JAKARTA – Kendati Komisi Pemilihan Umum (KPU) menyatakan bakal segera melakukan revisi terhadap PKPU dengan merujuk pada putusan MA, namun pakar hukum tata negara Universitas Andalas, Feri Amsari ini berpendapat lain.
Feri Amsari mengatakan, putusan Mahkamah Agung tentang Peraturan Komisi Pemilihan Umum (PKPU) Nomor 20 Tahun 2018 soal larangan eks napi korupsi untuk menjadi caleg, bertentangan dengan hukum.
“Putusan MA itu bertentangan dengan Pasal 55 Undang-undang MK,” kata Feri Minggu (16/9/2018).
MA mengabulkan gugatan terhadap PKPU Nomor 20 Tahun 2018 yang melarang eks napi korupsi mencalonkan diri sebagai caleg. MA menilai PKPU yang melarang mantan narapidana narkoba, pelaku kejahatan seksual terhadap anak, dan mantan koruptor menjadi caleg tersebut bertentangan dengan aturan yang lebih tinggi, yaitu Undang-undang Nomor 7 Tahun 2017 tentang Pemilu.
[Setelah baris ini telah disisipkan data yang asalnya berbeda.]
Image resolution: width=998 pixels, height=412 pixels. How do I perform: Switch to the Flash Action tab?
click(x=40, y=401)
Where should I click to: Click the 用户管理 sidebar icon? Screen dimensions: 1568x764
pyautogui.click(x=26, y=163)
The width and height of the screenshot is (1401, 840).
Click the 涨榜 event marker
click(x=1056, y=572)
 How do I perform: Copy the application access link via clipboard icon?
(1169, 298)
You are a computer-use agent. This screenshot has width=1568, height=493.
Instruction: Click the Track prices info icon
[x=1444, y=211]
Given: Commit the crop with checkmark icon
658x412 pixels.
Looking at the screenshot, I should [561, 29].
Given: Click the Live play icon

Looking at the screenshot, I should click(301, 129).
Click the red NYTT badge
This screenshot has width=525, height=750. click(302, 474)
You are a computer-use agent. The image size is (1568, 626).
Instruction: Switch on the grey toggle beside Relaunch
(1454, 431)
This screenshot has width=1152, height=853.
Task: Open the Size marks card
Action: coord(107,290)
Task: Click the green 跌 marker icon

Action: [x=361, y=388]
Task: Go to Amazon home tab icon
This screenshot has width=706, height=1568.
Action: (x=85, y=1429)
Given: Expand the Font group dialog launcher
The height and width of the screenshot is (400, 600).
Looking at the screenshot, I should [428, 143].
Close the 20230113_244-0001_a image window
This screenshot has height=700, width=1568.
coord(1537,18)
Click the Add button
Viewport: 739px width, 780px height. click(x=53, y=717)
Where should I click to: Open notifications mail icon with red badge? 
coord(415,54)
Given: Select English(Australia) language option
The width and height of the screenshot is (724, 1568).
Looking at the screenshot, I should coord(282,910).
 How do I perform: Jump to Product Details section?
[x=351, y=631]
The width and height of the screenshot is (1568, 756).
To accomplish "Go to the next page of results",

Menurut Feri, MA seharusnya menunda putusan judicial review terhadap PKPU sesuai dengan UU MK. Sebab, kata dia, UU Nomor 7 Tahun 2017 tentang Pemilu saat ini tengah dalam masa uji materi di MK. “Kalau ada pengujian peraturan di bawah UU yang berkaitan dengan UU yang sedang di uji di MK, maka itu ditunda dulu sidangnya di MA,” kata dia.
UU yang dimaksud Feri adalah UU Nomor 23 Tahun 2004 tentang MK. Pasal 55 UU ini berbunyi “Pengujian peraturan perundang-undangan di bawah undang-undang yang sedang dilakukan Mahkamah Agung wajib dihentikan apabila undang-undang yang menjadi dasar pengujian peraturan tersebut sedang dalam proses pengujian Mahkamah Konstitusi sampai ada putusan Mahkamah Konstitusi.”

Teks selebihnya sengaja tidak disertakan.